╭─ STUDY TEXT

The Research Vessel (R/V) Akademik Mstislav Keldysh is owned and operated by the Institute of Oceanology of the Russian Academy of Sciences. This globally ranging vessel was launched in 1981 and has since supported many scientific and exploratory voyages. It is most well-known for the two manned submersibles that it carries – Mir I and Mir II – which were used during investigations of famous sites such as the RMS Titanic shipwreck.
The R/V Keldysh is well equipped for conducting multidisciplinary research projects that involve large teams of scientists. The vessel can berth up to 90 people, including scientific personnel, officers and crew, and marine technicians.
The working space for research on the vessel includes 17 laboratories. Rocks and biological samples can be examined in the wet lab. Another lab contains sophisticated computers and other electronic equipment.
The largest workspaces on the ship are dedicated to supporting the Mir I and Mir II submersibles. The Keldysh was converted to support these submersibles in 1987. The Mirs are the heart of the Keldysh, and its equipment and crew are optimized to support these deep-diving submersibles. Specialized launch-and-recovery cranes are used to lift the Mirs in and out of the water. Small boats tow them away from the ship and brave divers jump into the water, no matter how frigid, to release the tow lines. Aboard the ship, large “hangar” doors cover the Mirs to protect them from the elements.
The scientists and ship personnel on board are split into “watches” so that a crew of people is always working, collecting data and managing the ship, 24 hours a day.
The vessel is equipped with advanced satellite navigation and communication systems. The Kelydesh also carries acoustic echosounders for scientific research and provisions for silent ship operation.
The Keldysh measures 122 meters in length and 17.8 meters of beam (width). It displaces 6,240 tons of water. Normal cruising speed for the vessel is 10.5 knots, with a maximum speed of 12.5 knots. The ship has a cruising range of 20,000 nautical miles and is propelled by four 1,460-horse power diesel engines.

╰─
╭─ DATA TO EXAMINE

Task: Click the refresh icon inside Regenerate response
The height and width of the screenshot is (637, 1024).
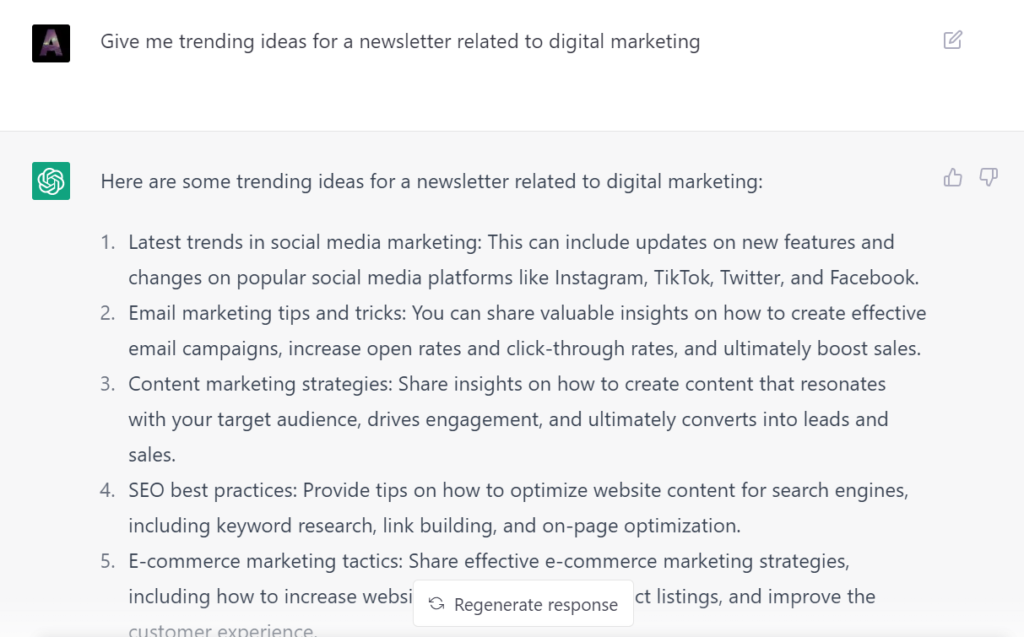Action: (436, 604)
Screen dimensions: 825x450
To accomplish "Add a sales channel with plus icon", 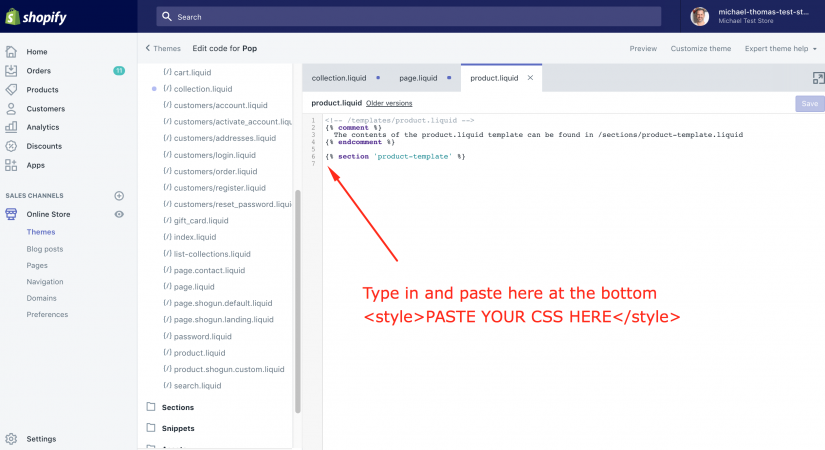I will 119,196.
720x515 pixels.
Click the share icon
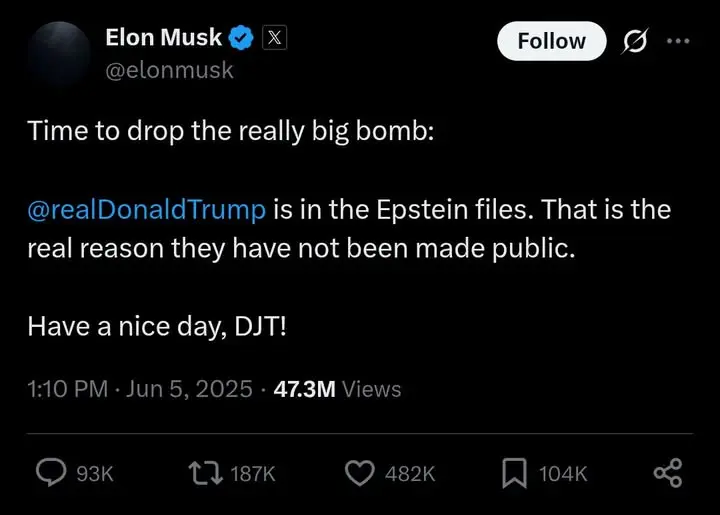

╰─

> WORK ORDER A
In the text on the R/V Keldysh, how many laboratories make up the vessel's research working space?
> WORK ORDER B
Reproduce word for word the part of the text on the R/V Keldysh starting at "The largest workspaces" and ending at "from the elements.".

> ANSWER BOX A
17 laboratories.

> ANSWER BOX B
The largest workspaces on the ship are dedicated to supporting the Mir I and Mir II submersibles. The Keldysh was converted to support these submersibles in 1987. The Mirs are the heart of the Keldysh, and its equipment and crew are optimized to support these deep-diving submersibles. Specialized launch-and-recovery cranes are used to lift the Mirs in and out of the water. Small boats tow them away from the ship and brave divers jump into the water, no matter how frigid, to release the tow lines. Aboard the ship, large “hangar” doors cover the Mirs to protect them from the elements.